- EXERCISE DESCRIPTION
Word for word, reproduce the records that follow.

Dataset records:
----

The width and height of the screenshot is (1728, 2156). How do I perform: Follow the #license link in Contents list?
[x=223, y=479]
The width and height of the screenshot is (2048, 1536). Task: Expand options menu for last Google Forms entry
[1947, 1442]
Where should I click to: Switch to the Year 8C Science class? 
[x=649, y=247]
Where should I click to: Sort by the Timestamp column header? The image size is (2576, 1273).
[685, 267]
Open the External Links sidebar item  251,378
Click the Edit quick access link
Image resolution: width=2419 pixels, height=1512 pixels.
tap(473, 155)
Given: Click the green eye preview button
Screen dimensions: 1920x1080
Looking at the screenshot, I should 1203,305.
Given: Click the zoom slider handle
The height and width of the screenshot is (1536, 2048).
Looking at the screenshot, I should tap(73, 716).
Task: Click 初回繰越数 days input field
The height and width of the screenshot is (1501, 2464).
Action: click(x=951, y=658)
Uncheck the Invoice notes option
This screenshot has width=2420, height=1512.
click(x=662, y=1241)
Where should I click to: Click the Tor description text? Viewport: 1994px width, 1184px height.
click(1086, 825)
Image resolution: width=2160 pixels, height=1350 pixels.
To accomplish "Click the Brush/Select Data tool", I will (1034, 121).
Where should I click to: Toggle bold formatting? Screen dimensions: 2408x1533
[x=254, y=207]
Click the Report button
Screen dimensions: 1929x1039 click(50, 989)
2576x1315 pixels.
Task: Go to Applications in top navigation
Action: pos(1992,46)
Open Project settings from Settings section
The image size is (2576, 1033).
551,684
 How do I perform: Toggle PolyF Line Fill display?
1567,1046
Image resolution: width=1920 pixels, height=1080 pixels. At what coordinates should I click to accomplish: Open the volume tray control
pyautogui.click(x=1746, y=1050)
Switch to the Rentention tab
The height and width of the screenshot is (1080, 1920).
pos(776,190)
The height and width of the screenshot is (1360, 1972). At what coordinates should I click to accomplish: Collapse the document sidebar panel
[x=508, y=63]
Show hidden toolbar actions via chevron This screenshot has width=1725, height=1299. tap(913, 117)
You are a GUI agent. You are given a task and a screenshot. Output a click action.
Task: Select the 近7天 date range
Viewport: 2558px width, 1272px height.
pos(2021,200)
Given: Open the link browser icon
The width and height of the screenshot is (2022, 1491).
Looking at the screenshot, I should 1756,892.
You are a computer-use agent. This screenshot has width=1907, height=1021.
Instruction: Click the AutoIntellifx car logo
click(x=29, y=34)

----

- RESULT OF THIS EXERCISE
The width and height of the screenshot is (1728, 2156). How do I perform: Follow the #license link in Contents list?
[x=223, y=479]
The width and height of the screenshot is (2048, 1536). Task: Expand options menu for last Google Forms entry
[1947, 1442]
Where should I click to: Switch to the Year 8C Science class? 
[x=649, y=247]
Where should I click to: Sort by the Timestamp column header? The image size is (2576, 1273).
[685, 267]
Open the External Links sidebar item  251,378
Click the Edit quick access link
Image resolution: width=2419 pixels, height=1512 pixels.
tap(473, 155)
Given: Click the green eye preview button
Screen dimensions: 1920x1080
Looking at the screenshot, I should 1203,305.
Given: Click the zoom slider handle
The height and width of the screenshot is (1536, 2048).
Looking at the screenshot, I should tap(73, 716).
Task: Click 初回繰越数 days input field
The height and width of the screenshot is (1501, 2464).
Action: click(x=951, y=658)
Uncheck the Invoice notes option
This screenshot has width=2420, height=1512.
click(x=662, y=1241)
Where should I click to: Click the Tor description text? Viewport: 1994px width, 1184px height.
click(1086, 825)
Image resolution: width=2160 pixels, height=1350 pixels.
To accomplish "Click the Brush/Select Data tool", I will (1034, 121).
Where should I click to: Toggle bold formatting? Screen dimensions: 2408x1533
[x=254, y=207]
Click the Report button
Screen dimensions: 1929x1039 click(50, 989)
2576x1315 pixels.
Task: Go to Applications in top navigation
Action: pos(1992,46)
Open Project settings from Settings section
The image size is (2576, 1033).
551,684
 How do I perform: Toggle PolyF Line Fill display?
1567,1046
Image resolution: width=1920 pixels, height=1080 pixels. At what coordinates should I click to accomplish: Open the volume tray control
pyautogui.click(x=1746, y=1050)
Switch to the Rentention tab
The height and width of the screenshot is (1080, 1920).
pos(776,190)
The height and width of the screenshot is (1360, 1972). At what coordinates should I click to accomplish: Collapse the document sidebar panel
[x=508, y=63]
Show hidden toolbar actions via chevron This screenshot has width=1725, height=1299. tap(913, 117)
You are a GUI agent. You are given a task and a screenshot. Output a click action.
Task: Select the 近7天 date range
Viewport: 2558px width, 1272px height.
pos(2021,200)
Given: Open the link browser icon
The width and height of the screenshot is (2022, 1491).
Looking at the screenshot, I should 1756,892.
You are a computer-use agent. This screenshot has width=1907, height=1021.
Instruction: Click the AutoIntellifx car logo
click(x=29, y=34)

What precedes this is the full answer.